• _EXERCISE GOAL_
Scan the entries line by line and return those with "Sort".

• _GIVEN ENTRIES_
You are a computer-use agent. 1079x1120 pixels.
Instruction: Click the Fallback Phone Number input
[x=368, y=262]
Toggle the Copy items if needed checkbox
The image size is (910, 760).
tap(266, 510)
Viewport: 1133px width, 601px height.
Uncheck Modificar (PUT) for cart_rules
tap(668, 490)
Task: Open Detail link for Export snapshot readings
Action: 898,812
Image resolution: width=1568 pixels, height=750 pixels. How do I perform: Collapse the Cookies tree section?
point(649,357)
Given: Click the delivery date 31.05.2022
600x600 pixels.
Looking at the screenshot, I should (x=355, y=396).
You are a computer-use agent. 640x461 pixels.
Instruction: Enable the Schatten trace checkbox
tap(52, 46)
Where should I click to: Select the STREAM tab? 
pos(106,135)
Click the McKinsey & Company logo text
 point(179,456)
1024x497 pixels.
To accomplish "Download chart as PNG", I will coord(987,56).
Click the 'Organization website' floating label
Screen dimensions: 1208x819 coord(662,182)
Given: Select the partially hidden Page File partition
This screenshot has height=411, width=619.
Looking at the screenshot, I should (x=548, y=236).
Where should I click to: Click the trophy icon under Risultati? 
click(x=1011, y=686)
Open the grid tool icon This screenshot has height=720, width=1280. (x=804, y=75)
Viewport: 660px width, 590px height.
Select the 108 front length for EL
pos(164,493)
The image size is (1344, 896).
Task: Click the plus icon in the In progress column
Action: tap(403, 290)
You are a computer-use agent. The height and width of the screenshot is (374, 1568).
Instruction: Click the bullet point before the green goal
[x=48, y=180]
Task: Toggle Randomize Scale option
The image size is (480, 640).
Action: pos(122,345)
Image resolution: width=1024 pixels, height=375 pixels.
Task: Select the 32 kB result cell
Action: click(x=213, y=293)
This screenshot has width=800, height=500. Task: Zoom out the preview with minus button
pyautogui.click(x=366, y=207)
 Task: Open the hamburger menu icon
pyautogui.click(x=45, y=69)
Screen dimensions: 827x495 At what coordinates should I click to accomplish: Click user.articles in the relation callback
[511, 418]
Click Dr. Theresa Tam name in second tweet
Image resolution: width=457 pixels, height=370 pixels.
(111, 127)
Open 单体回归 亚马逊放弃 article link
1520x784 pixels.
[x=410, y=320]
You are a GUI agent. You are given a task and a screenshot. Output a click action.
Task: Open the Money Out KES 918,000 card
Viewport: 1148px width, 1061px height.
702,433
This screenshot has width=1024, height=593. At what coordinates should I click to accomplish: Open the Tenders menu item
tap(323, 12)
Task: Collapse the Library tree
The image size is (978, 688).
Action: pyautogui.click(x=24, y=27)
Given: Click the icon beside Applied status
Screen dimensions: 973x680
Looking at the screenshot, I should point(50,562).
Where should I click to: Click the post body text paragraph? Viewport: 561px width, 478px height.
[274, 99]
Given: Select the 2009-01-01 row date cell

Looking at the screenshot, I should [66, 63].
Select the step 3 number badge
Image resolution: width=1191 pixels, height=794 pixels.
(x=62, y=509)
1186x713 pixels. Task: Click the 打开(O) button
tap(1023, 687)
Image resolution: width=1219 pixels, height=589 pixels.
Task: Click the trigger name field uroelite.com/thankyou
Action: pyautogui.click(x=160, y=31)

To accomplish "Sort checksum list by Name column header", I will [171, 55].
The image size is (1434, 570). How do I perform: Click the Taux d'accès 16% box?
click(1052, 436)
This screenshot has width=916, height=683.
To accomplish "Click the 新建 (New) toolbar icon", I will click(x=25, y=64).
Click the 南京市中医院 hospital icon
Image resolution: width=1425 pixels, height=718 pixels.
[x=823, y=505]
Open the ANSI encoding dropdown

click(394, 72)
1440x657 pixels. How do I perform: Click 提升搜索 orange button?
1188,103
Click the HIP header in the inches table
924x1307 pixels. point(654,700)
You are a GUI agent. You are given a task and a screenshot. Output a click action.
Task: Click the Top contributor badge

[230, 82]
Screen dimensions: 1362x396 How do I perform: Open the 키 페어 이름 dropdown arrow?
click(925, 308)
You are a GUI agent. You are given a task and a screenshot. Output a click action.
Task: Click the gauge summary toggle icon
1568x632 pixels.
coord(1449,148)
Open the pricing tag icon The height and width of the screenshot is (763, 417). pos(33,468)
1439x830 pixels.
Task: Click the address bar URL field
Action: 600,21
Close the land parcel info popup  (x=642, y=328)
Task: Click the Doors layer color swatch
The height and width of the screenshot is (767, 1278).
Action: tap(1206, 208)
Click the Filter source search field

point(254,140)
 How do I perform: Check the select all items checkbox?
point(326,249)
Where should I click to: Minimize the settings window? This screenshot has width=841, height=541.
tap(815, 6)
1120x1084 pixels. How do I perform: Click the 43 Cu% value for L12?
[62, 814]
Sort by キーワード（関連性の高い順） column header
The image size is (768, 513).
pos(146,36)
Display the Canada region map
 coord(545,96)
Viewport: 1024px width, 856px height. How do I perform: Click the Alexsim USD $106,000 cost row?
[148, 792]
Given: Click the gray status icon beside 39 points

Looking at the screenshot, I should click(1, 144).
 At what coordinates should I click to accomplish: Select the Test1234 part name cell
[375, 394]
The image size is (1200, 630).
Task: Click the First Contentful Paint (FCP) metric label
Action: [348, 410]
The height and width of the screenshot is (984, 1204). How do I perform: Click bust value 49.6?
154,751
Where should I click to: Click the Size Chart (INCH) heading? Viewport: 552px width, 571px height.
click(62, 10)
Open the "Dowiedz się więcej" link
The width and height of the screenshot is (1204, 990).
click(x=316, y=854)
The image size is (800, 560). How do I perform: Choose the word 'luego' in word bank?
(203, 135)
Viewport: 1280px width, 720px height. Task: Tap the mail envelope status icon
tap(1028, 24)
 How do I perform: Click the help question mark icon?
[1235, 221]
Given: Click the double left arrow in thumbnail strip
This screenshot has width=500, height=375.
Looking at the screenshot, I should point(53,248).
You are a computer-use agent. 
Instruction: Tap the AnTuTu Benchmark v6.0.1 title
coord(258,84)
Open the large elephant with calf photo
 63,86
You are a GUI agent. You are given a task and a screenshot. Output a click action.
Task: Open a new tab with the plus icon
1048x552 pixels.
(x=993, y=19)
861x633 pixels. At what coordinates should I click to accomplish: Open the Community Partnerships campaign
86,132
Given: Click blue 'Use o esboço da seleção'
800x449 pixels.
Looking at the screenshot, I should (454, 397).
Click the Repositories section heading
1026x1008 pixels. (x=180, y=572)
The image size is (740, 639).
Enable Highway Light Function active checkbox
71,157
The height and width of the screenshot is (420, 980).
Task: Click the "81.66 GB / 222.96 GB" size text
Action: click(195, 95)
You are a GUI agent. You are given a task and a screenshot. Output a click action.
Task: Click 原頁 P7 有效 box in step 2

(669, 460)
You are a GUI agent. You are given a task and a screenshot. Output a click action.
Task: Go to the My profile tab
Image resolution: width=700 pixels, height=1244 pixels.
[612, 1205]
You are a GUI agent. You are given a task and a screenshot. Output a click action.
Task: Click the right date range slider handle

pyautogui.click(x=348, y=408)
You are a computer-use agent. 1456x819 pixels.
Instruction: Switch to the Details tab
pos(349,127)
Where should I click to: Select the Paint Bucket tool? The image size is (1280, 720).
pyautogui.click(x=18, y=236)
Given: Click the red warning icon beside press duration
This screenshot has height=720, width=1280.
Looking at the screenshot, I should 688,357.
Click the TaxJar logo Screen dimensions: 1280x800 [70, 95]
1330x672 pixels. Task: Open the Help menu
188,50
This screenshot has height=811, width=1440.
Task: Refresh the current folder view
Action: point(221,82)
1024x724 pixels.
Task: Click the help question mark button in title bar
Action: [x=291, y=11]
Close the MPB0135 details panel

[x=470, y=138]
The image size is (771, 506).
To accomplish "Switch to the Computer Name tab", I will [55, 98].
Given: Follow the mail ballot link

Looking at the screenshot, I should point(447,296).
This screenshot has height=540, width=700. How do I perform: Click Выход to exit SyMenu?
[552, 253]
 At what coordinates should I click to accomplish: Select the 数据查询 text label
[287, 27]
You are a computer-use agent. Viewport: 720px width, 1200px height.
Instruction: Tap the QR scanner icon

• _RESULT_
To accomplish "Sort checksum list by Name column header", I will [171, 55].
Sort by キーワード（関連性の高い順） column header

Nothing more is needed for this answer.